» **Exercise goal**
Please write the following lines as a numbered list, leaving out the blank lines.
-- BEGIN Record excerpts --
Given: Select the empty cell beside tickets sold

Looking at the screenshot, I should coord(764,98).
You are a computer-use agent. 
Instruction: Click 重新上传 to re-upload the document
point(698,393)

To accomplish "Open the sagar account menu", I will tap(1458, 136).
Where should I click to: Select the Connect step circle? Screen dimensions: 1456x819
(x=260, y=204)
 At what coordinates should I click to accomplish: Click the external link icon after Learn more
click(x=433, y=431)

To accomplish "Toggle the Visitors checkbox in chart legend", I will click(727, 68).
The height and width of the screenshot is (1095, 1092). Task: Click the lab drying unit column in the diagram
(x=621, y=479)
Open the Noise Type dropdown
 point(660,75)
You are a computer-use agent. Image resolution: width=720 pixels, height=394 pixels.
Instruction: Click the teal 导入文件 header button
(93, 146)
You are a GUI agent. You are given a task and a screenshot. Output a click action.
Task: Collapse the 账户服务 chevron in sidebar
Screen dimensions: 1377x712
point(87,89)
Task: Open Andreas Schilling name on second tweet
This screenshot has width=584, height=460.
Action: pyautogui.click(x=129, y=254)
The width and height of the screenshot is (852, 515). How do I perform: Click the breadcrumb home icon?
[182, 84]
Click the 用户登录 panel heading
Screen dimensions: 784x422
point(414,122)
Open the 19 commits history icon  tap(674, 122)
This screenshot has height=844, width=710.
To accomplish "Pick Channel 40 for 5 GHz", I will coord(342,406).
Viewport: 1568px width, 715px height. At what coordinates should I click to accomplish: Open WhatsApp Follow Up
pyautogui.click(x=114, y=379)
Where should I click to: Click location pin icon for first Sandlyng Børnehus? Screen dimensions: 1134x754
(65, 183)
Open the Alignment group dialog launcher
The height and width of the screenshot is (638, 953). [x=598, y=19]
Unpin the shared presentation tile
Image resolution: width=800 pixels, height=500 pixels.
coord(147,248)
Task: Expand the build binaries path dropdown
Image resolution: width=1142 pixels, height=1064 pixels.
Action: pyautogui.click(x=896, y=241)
-- END Record excerpts --
» **Reply**
1. Given: Select the empty cell beside tickets sold
2. Looking at the screenshot, I should coord(764,98).
3. You are a computer-use agent. 
4. Instruction: Click 重新上传 to re-upload the document
5. point(698,393)
6. To accomplish "Open the sagar account menu", I will tap(1458, 136).
7. Where should I click to: Select the Connect step circle? Screen dimensions: 1456x819
8. (x=260, y=204)
9.  At what coordinates should I click to accomplish: Click the external link icon after Learn more
10. click(x=433, y=431)
11. To accomplish "Toggle the Visitors checkbox in chart legend", I will click(727, 68).
12. The height and width of the screenshot is (1095, 1092). Task: Click the lab drying unit column in the diagram
13. (x=621, y=479)
14. Open the Noise Type dropdown
15.  point(660,75)
16. You are a computer-use agent. Image resolution: width=720 pixels, height=394 pixels.
17. Instruction: Click the teal 导入文件 header button
18. (93, 146)
19. You are a GUI agent. You are given a task and a screenshot. Output a click action.
20. Task: Collapse the 账户服务 chevron in sidebar
21. Screen dimensions: 1377x712
22. point(87,89)
23. Task: Open Andreas Schilling name on second tweet
24. This screenshot has width=584, height=460.
25. Action: pyautogui.click(x=129, y=254)
26. The width and height of the screenshot is (852, 515). How do I perform: Click the breadcrumb home icon?
27. [182, 84]
28. Click the 用户登录 panel heading
29. Screen dimensions: 784x422
30. point(414,122)
31. Open the 19 commits history icon  tap(674, 122)
32. This screenshot has height=844, width=710.
33. To accomplish "Pick Channel 40 for 5 GHz", I will coord(342,406).
34. Viewport: 1568px width, 715px height. At what coordinates should I click to accomplish: Open WhatsApp Follow Up
35. pyautogui.click(x=114, y=379)
36. Where should I click to: Click location pin icon for first Sandlyng Børnehus? Screen dimensions: 1134x754
37. (65, 183)
38. Open the Alignment group dialog launcher
39. The height and width of the screenshot is (638, 953). [x=598, y=19]
40. Unpin the shared presentation tile
41. Image resolution: width=800 pixels, height=500 pixels.
42. coord(147,248)
43. Task: Expand the build binaries path dropdown
44. Image resolution: width=1142 pixels, height=1064 pixels.
45. Action: pyautogui.click(x=896, y=241)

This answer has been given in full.